─── Data shown ───
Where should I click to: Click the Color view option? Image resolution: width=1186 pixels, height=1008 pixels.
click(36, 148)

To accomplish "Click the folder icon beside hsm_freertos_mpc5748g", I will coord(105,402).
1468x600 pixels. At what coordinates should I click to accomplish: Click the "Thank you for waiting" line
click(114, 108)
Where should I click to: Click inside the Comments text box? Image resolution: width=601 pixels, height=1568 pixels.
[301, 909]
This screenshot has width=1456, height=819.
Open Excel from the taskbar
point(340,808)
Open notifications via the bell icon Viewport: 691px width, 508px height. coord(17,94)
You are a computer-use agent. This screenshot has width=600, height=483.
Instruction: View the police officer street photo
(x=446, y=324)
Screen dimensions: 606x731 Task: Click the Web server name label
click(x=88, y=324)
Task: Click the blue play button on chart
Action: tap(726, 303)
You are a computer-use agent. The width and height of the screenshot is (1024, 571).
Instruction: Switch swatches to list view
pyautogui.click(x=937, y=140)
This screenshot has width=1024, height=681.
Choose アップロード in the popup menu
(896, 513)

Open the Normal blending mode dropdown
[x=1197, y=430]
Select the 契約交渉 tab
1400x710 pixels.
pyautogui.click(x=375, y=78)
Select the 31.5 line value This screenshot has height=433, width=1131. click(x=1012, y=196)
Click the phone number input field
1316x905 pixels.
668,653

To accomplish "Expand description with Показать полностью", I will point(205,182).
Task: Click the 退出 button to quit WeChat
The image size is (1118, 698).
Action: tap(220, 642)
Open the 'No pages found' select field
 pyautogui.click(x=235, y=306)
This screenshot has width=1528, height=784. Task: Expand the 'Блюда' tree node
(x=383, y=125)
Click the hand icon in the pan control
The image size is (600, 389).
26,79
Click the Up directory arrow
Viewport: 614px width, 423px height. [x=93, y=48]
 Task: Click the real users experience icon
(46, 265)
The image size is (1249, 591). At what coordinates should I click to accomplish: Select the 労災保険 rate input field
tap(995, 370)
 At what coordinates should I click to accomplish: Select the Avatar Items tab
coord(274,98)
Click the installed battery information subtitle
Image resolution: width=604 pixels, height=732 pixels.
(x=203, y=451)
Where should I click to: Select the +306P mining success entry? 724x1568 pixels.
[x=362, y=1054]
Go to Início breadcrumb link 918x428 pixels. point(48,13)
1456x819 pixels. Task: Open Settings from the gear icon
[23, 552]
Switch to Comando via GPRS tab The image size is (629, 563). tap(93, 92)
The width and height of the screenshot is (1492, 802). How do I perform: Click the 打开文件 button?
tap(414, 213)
───
▶ _What you need to do_
Reproduce all of the data above line for line, changing nothing.

▶ _Final result_
Where should I click to: Click the Color view option? Image resolution: width=1186 pixels, height=1008 pixels.
click(36, 148)

To accomplish "Click the folder icon beside hsm_freertos_mpc5748g", I will coord(105,402).
1468x600 pixels. At what coordinates should I click to accomplish: Click the "Thank you for waiting" line
click(114, 108)
Where should I click to: Click inside the Comments text box? Image resolution: width=601 pixels, height=1568 pixels.
[301, 909]
This screenshot has width=1456, height=819.
Open Excel from the taskbar
point(340,808)
Open notifications via the bell icon Viewport: 691px width, 508px height. coord(17,94)
You are a computer-use agent. This screenshot has width=600, height=483.
Instruction: View the police officer street photo
(x=446, y=324)
Screen dimensions: 606x731 Task: Click the Web server name label
click(x=88, y=324)
Task: Click the blue play button on chart
Action: tap(726, 303)
You are a computer-use agent. The width and height of the screenshot is (1024, 571).
Instruction: Switch swatches to list view
pyautogui.click(x=937, y=140)
This screenshot has width=1024, height=681.
Choose アップロード in the popup menu
(896, 513)

Open the Normal blending mode dropdown
[x=1197, y=430]
Select the 契約交渉 tab
1400x710 pixels.
pyautogui.click(x=375, y=78)
Select the 31.5 line value This screenshot has height=433, width=1131. click(x=1012, y=196)
Click the phone number input field
1316x905 pixels.
668,653

To accomplish "Expand description with Показать полностью", I will point(205,182).
Task: Click the 退出 button to quit WeChat
The image size is (1118, 698).
Action: tap(220, 642)
Open the 'No pages found' select field
 pyautogui.click(x=235, y=306)
This screenshot has width=1528, height=784. Task: Expand the 'Блюда' tree node
(x=383, y=125)
Click the hand icon in the pan control
The image size is (600, 389).
26,79
Click the Up directory arrow
Viewport: 614px width, 423px height. [x=93, y=48]
 Task: Click the real users experience icon
(46, 265)
The image size is (1249, 591). At what coordinates should I click to accomplish: Select the 労災保険 rate input field
tap(995, 370)
 At what coordinates should I click to accomplish: Select the Avatar Items tab
coord(274,98)
Click the installed battery information subtitle
Image resolution: width=604 pixels, height=732 pixels.
(x=203, y=451)
Where should I click to: Select the +306P mining success entry? 724x1568 pixels.
[x=362, y=1054]
Go to Início breadcrumb link 918x428 pixels. point(48,13)
1456x819 pixels. Task: Open Settings from the gear icon
[23, 552]
Switch to Comando via GPRS tab The image size is (629, 563). tap(93, 92)
The width and height of the screenshot is (1492, 802). How do I perform: Click the 打开文件 button?
tap(414, 213)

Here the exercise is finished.